__Collected data entries__
════════
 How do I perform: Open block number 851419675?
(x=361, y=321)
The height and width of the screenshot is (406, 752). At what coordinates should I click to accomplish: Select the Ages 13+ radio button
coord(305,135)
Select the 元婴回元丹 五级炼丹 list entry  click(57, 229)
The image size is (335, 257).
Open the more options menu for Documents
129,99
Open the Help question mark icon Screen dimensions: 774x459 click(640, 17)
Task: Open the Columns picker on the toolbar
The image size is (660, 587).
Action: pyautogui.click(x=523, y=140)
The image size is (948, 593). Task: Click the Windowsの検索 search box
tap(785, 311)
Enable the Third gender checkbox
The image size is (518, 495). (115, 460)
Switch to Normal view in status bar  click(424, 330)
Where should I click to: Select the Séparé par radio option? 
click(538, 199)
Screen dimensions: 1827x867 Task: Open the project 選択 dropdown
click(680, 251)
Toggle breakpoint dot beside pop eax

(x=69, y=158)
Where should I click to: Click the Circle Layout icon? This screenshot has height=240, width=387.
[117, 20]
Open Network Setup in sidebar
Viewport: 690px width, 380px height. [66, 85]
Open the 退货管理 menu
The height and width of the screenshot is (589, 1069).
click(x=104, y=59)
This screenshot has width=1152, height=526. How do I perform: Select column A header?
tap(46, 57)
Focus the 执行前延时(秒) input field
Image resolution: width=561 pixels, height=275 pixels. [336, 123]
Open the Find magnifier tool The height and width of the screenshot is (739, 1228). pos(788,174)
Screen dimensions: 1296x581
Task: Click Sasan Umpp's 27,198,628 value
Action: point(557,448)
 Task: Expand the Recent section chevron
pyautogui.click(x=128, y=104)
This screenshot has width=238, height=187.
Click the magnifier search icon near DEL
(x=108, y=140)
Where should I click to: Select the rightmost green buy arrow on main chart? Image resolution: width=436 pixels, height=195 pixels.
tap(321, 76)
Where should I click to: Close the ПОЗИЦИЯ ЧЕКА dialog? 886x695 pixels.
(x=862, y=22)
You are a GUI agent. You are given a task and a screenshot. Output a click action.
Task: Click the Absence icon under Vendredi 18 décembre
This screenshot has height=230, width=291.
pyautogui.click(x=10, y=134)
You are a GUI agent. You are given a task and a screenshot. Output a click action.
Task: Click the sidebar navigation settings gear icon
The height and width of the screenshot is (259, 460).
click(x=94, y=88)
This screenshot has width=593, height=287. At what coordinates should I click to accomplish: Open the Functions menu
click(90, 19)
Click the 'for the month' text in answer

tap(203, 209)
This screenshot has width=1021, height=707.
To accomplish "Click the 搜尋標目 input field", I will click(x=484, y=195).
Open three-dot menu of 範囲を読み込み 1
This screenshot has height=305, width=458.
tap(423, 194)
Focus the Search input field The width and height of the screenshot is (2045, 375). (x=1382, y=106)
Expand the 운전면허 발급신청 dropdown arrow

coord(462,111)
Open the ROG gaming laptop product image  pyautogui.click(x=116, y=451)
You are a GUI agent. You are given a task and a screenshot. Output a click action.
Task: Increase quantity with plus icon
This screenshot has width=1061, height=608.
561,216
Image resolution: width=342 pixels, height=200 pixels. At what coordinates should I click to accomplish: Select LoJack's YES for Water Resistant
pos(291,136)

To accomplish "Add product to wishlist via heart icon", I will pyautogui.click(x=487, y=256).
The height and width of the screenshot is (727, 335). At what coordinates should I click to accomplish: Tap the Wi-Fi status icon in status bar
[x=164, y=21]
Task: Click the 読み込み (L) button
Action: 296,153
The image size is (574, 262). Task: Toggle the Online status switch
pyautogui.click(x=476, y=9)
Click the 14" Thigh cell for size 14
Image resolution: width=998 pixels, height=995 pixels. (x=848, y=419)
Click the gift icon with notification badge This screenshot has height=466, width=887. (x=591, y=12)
════════
__How to complete this task__
Your answer must be the lines above, unchanged, from the first one through the line that holds "The image size is (335, 257).", inclusive, and no others.

__Worked solution__
 How do I perform: Open block number 851419675?
(x=361, y=321)
The height and width of the screenshot is (406, 752). At what coordinates should I click to accomplish: Select the Ages 13+ radio button
coord(305,135)
Select the 元婴回元丹 五级炼丹 list entry  click(57, 229)
The image size is (335, 257).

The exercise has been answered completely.